(Exercise goal) Turn the lines below into a Markdown table with the columns "Row" and "Line," numbering each row and skipping blank lines. Leave the pictures out of the table.

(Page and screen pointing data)
--------------------

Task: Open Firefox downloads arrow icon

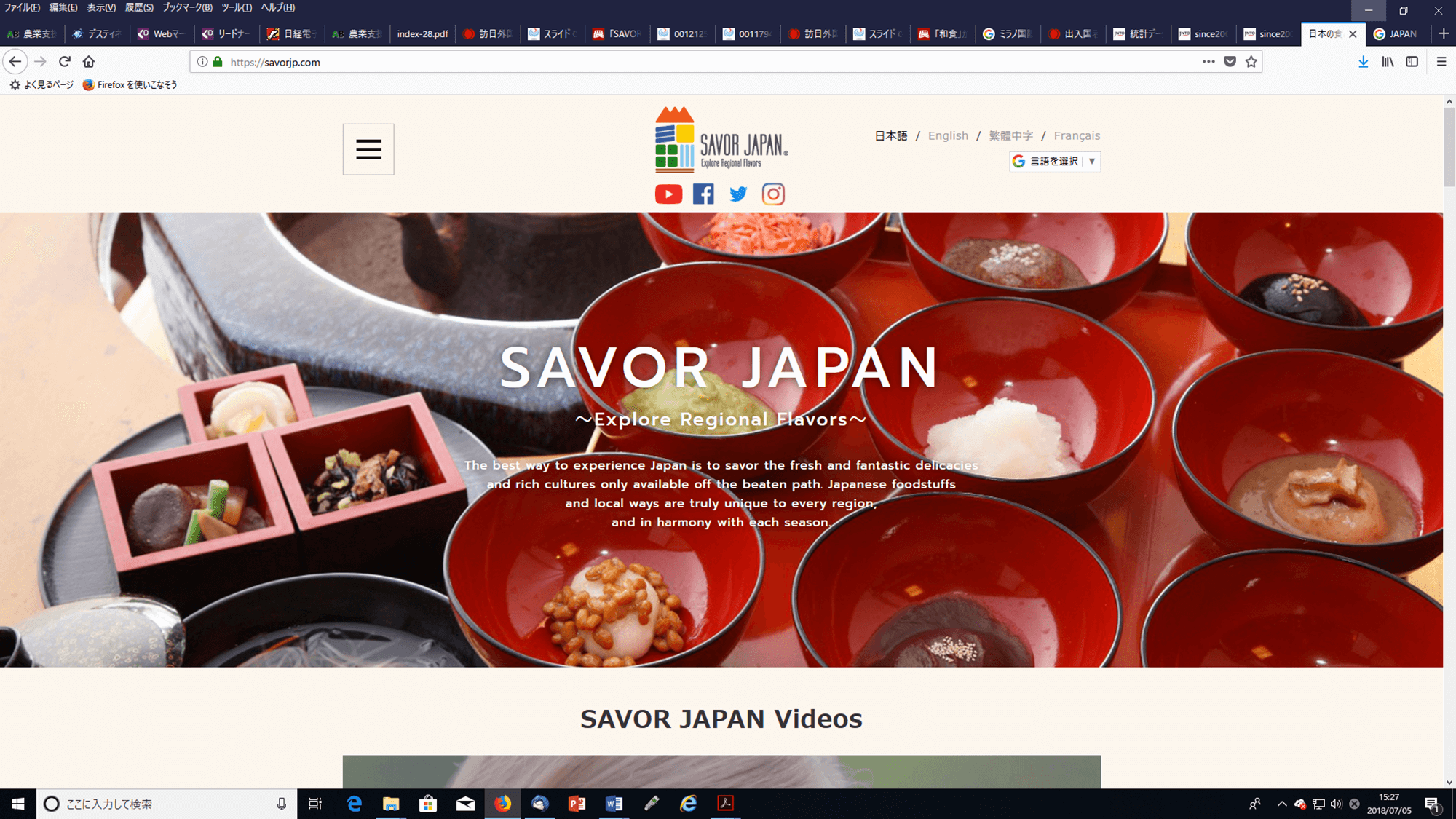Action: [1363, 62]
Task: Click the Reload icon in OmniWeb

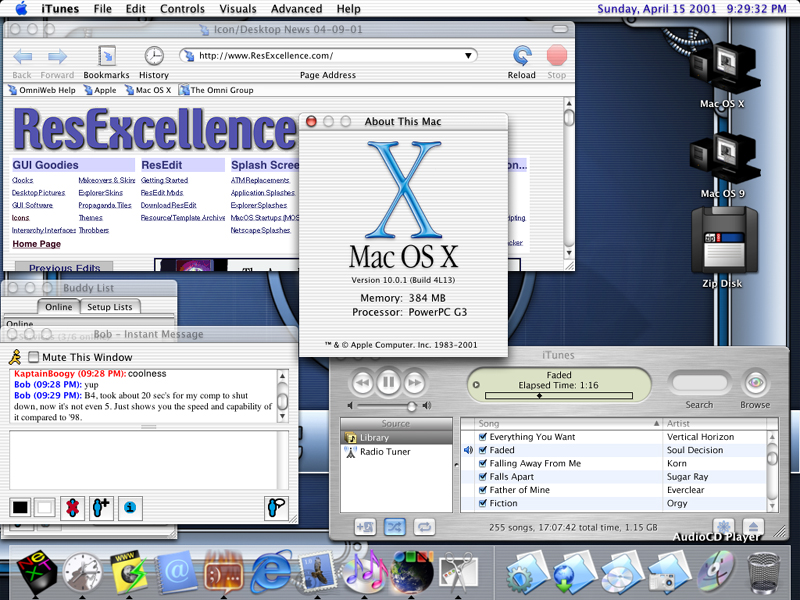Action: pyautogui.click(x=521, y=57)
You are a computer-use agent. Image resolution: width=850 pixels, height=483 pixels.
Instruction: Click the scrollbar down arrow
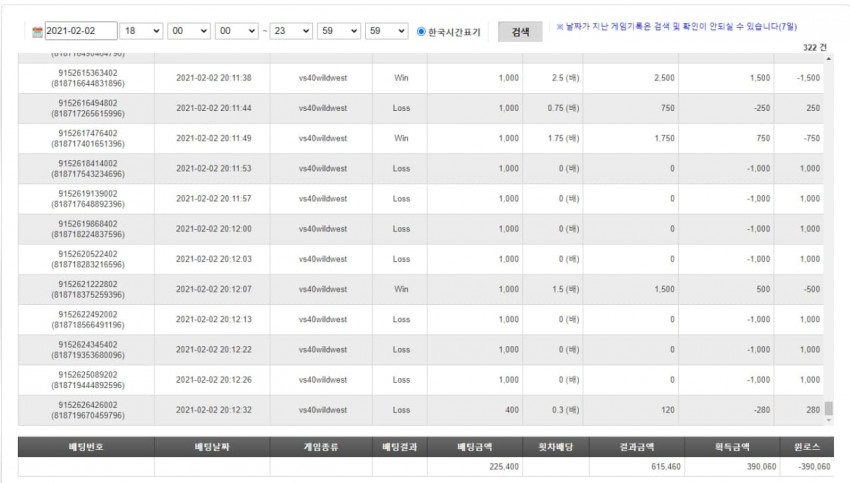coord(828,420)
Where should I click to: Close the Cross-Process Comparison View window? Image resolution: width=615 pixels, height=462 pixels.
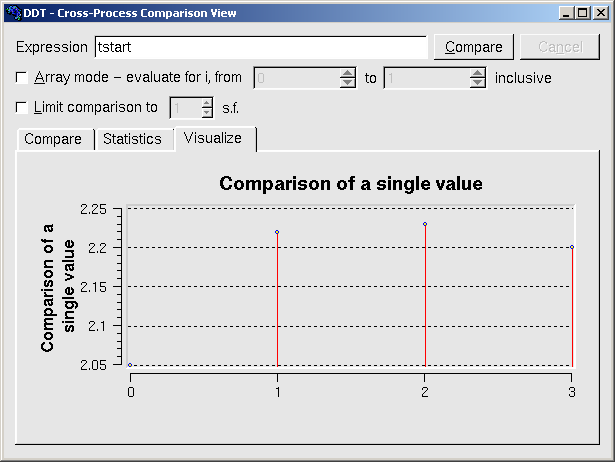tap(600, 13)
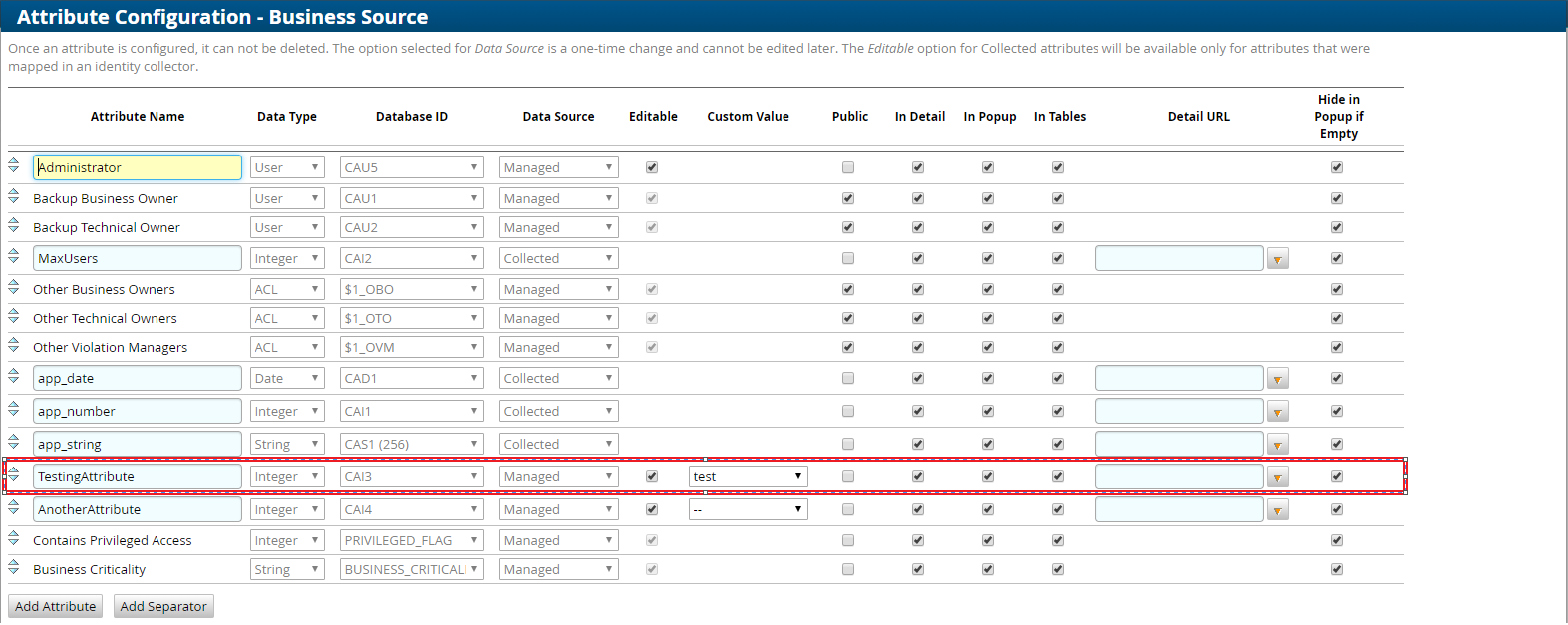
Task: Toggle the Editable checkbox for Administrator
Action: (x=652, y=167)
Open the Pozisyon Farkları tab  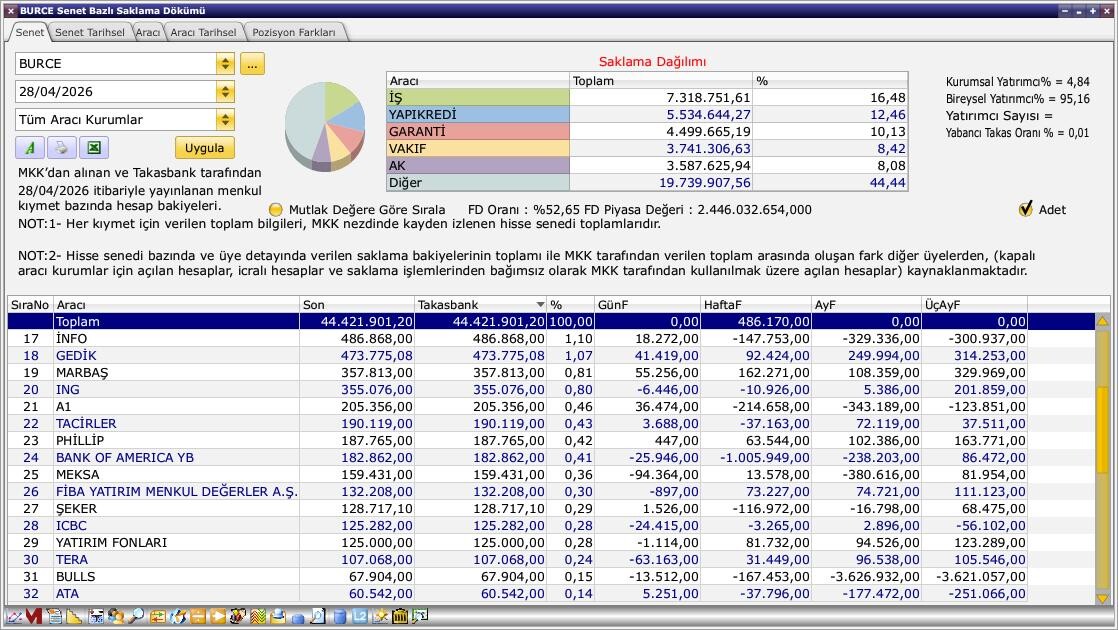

--------------------

(Result)
| Row | Line |
|---|---|
| 1 | Task: Open Firefox downloads arrow icon |
| 2 | Action: [1363, 62] |
| 3 | Task: Click the Reload icon in OmniWeb |
| 4 | Action: pyautogui.click(x=521, y=57) |
| 5 | You are a computer-use agent. Image resolution: width=850 pixels, height=483 pixels. |
| 6 | Instruction: Click the scrollbar down arrow |
| 7 | coord(828,420) |
| 8 | Where should I click to: Close the Cross-Process Comparison View window? Image resolution: width=615 pixels, height=462 pixels. |
| 9 | tap(600, 13) |
| 10 | Task: Toggle the Editable checkbox for Administrator |
| 11 | Action: (x=652, y=167) |
| 12 | Open the Pozisyon Farkları tab   |